AgTalk Home
AgTalk Home
Search Forums | Classifieds (62) | Skins | Language
You are logged in as a guest. ( logon | register )

That was the worst title ever...so I'm changing it
View previous thread :: View next thread
   Forums List -> Market TalkMessage format
 
LongKC
Posted 12/12/2014 22:04 (#4236784)
Subject: That was the worst title ever...so I'm changing it


Middle Tennessee
Quick note to jpartner: thanks for all the work with pitchforks and swings in recent months, I'm practicing some of it, but I'm sure not to your approval so I won't provide details!
-----------------------
However inscrutable this week’s events in the grains may be, this time at least we can’t credit “logistics.” It seemed lately that logistics had taken onto itself the significance of a cosmic force, bringing things to transpiration which otherwise have no apparent origin. An example was the post-harvest firmness in soymeal spreads, basis, and flat price which bloodied more than it’s share of bears in recent weeks. That of course was back in the day—two weeks ago that is—when US and Canadian oil from the Plains was still competitive on the world market, and that was a tough good to outbid for a piece of our decrepit rail system.

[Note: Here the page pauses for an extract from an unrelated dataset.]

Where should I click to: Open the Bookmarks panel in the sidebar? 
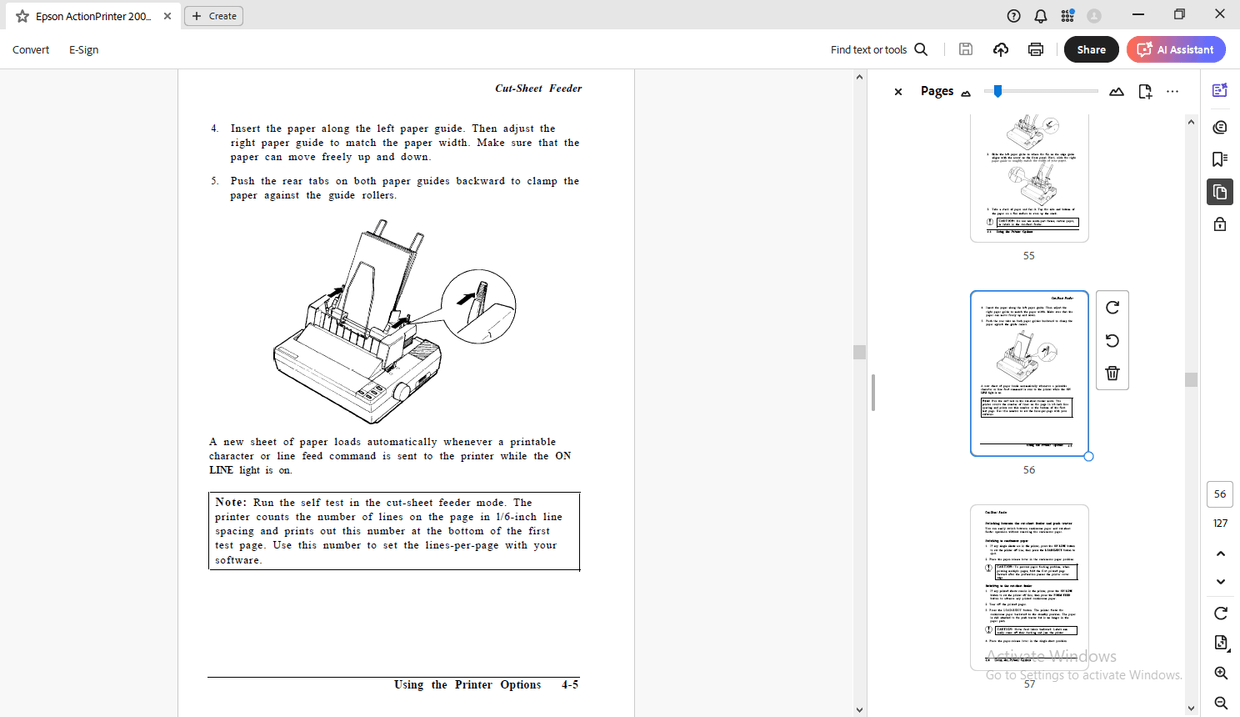point(1219,158)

High meal prices continued to confound, and exposed weakness in the logistics explanation as the causes for the logistics themselves began to alleviate. As November’s unseasonal frozen temperatures gave to warmer weather, and as global demand for US oil disappeared as fast as half the price of a barrel, sure enough freight offers emerged. But meal buyers—the suspects are commercial—fought off every technical threat, re-establishing $400+ a ton even as crushers eagerly went to work on the recent record soybean harvest, enjoying turning cheap soybeans into top-dollar meal. With expiration of the December meal contract today, the spot market wouldn’t maintain the $400 level, but the meal board is still soaring above support. And we can’t blame logistics, especially when those meal delivery points are presumably right on top of crusher locations, and there is a rally into delivery.

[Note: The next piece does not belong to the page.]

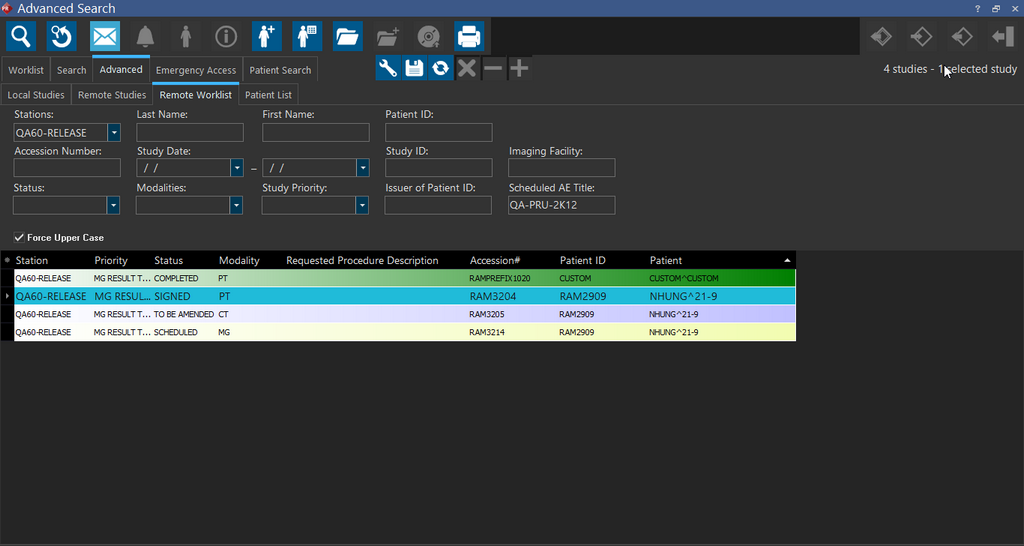Viewport: 1024px width, 546px height.
Task: Click the open folder icon
Action: point(347,37)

As feeders and exporters bought the meal market two weeks ago, the accompanying commercial buying of soybeans tossed a hand grenade toward the soybean The Head and Shoulders Formation. That made a clean break of the neckline, decapitating every small speculator in the soybean market (well almost all with a nod to cxr1 and Don Moffet). Soybeans did not close the week with great strength. At the moment, there are great crop conditions in South America, and the old crop spreads do not look like they did the last two bullish crop years. But with the streaking pace of export sales and shipments, and probably more strong crush data on the way, I’d buy sooner than sell (oooh, I came so close today).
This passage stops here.